Innovation the name of the game

Obviously advertising is moving down the value chain and is becoming more low-involvement as a career, which is in fact affecting the overall perception of the industry. Tata DoCoMo revolutionised the mobile services market with its per-second billing. Where is the innovation from advertising? I know that agencies will talk about roadblocks that they have created for Volkswagen and Hindustan Unilever. My take on this is slightly different. Are agencies being self-indulgent or are customers noticing these innovations that agencies are so proud about?
And as a prospective customer I am taken aback at the advertising for the Volkswagen Beetle here in India.

Will I pay over Rs 22 lakh after seeing this ad or even ask for a test drive? Is this aspirational? What a fantastic opportunity to work on an iconic brand! Has the opportunity been seized? I wonder. I remember seeing the room that Bill Bernbach used to work from in Madison Avenue.
It was like entering a shrine, so much was the aura of creativity around the man. The key question in DDB in those days whenever a campaign was being designed was to ask themselves the question on the lines of ‘What would Bill say?'
We have no way of knowing what Bill would have to say about the creativity of Indian advertising in 2009, but something tells me that the advertising legend who created campaigns which conformed to the 3 Ss of ‘simplicity, surprise, smile' might have for once been ‘stumped' for an answer!

(The writer is the CEO of brand-comm and the author of ‘Googly: Branding on Indian Turf.')

Image Source: NorthMediaHigh


Ram said...

You have mentioned that 2009 wasnt such a good year for advertising. I would go one stage further and say that the last decade itself has been stepmotherly to advertising. As you say advertising has lost its prima donna status in the marketeres mind. And maybe it is not such a fleeting thing as might suspect. It might just be this way for a pretty long time. Because no boom or bust in the economy is having an effect on the industry. The big picture has changed and for good!
Wrt to the other point of falling creative stnadards i cant agree with you more. The ratio of good to mediocre ads has fallen adversely.
And whats more the "garbage" category ads have increased hugely.
Gone are the days when adgencies took pride in all the work that comes out. Nowdays they are more intersted in getting some award winning ads right.

Ramanujam Sridhar said...

You are right Ram, there has been a gradual slide in the way the rest of industry has been viewing advertising and the ad industry is responsible for this slide.
Your views on the declining quality of creative are bang on and the industry is obsessed only with getting awards.

J Shankar said...

I read your article and it amazess me to see how much you have grown and become a an outstanding professional

Batch of 82 IIM is proud of you.

Ramanujam Sridhar said...

hey this is rare praise, thanks!

Kavita Mehta said...

Very interesting and though-provoking article. Thank you for passing this on

R Kasthuri said...

A good one sums up the events nicely

Sundar Swamy said...

I concur with much of what you have said. Creativity is a fancy of a handful and they seem to be feeding one another. Customer is left bewildered.

Shivakumar Shiv said...

Tks great srticle

i like the points on ad creativity

awesome sridhar

Thomas Xavier said...

Thanks sir! I really like the way you weave (and conclude) an argument.

Suresh Kumar said...

Glad to hear from you...I read your new article for Hindu BusinessLine...liked the 3 S ending!!

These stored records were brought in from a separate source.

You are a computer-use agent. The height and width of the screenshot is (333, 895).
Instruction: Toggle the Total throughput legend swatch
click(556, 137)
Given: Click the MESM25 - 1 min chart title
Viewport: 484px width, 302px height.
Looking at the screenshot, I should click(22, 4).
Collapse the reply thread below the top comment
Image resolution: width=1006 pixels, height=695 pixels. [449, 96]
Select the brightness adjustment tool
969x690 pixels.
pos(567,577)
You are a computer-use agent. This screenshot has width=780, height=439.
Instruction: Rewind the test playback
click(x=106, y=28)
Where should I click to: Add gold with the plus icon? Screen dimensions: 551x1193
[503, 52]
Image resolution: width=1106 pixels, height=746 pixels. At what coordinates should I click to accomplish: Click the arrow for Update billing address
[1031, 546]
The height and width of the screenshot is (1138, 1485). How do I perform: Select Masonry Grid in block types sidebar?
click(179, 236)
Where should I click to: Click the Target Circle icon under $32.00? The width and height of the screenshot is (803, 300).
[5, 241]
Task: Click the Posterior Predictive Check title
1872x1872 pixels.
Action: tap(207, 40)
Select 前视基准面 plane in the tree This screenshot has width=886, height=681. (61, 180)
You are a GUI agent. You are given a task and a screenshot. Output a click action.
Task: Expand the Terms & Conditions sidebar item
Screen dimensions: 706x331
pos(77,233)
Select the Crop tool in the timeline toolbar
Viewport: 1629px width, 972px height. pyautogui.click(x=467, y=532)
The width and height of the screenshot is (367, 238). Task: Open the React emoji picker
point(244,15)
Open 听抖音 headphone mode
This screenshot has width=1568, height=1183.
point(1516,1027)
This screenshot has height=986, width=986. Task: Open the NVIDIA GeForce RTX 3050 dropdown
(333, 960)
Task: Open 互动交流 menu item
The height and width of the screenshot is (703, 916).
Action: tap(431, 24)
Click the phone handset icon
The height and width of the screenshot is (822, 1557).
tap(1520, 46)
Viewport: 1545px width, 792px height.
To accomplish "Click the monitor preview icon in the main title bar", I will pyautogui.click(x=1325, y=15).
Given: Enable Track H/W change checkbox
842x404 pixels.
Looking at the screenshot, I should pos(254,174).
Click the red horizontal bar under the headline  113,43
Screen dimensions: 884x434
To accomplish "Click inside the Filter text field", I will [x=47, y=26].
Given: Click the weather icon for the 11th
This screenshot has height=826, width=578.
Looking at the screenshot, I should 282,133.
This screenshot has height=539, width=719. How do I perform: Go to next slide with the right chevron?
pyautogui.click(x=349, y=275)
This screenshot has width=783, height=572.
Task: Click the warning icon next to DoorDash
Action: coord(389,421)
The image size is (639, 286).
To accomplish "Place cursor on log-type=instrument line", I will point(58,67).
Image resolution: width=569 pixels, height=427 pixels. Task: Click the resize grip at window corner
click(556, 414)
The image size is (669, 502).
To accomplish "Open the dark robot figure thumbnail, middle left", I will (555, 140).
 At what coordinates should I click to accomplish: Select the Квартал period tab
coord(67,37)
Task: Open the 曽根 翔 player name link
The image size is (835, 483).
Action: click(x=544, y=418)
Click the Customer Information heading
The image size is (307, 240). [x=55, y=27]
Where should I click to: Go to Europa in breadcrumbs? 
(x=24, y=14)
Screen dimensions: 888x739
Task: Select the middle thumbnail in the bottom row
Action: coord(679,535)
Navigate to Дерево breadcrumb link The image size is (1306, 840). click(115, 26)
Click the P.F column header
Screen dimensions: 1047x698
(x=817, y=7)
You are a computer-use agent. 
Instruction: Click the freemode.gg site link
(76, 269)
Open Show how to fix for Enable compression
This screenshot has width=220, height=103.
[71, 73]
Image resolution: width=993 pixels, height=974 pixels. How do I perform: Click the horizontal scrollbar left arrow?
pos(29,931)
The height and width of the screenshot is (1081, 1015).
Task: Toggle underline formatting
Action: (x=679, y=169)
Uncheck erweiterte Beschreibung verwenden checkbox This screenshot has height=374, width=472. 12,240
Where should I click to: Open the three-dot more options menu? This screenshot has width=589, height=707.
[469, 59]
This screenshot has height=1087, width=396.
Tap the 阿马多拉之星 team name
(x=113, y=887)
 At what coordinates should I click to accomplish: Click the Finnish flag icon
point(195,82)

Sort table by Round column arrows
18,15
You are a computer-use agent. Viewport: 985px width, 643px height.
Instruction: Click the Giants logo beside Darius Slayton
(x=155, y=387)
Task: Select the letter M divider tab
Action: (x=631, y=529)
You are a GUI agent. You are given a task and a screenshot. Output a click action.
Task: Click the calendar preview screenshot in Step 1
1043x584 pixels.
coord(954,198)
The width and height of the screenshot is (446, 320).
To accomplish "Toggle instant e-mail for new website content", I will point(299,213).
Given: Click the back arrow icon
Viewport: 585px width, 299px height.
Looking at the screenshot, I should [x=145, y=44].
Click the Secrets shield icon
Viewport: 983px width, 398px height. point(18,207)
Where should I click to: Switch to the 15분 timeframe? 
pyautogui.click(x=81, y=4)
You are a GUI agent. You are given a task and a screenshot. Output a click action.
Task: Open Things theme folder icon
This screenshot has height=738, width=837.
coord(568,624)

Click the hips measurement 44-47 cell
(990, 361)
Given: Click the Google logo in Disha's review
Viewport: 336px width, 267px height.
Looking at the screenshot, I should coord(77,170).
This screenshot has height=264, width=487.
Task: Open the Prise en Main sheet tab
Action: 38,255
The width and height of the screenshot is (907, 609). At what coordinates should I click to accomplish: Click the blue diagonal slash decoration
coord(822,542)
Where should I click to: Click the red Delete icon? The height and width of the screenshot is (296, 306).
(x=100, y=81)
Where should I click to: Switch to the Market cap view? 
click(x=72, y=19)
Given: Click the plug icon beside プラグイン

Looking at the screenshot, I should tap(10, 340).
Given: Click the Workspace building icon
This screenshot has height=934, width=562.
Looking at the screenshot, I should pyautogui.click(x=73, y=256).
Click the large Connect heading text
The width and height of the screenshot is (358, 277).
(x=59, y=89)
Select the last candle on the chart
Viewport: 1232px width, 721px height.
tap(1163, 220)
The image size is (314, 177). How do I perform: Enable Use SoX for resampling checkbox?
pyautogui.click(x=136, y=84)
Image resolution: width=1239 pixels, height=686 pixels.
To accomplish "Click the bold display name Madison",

On your point about Advertising Industry losing creative talent, I guess most of the creative folks at agencies have always aspired to be part of entertainment industry and many struggle with a foot in (supposedly strait-jacketed) marketing & another in showbiz..ofcourse there are exceptions who have successfuly handled both.

Ramanujam Sridhar said...

Yes Suresh, when we were in advertising the creative person had limited choice, perhaps restricted to a job in another agency. Not any longer.
I think the ad industry must strive harder to attract and retain talent.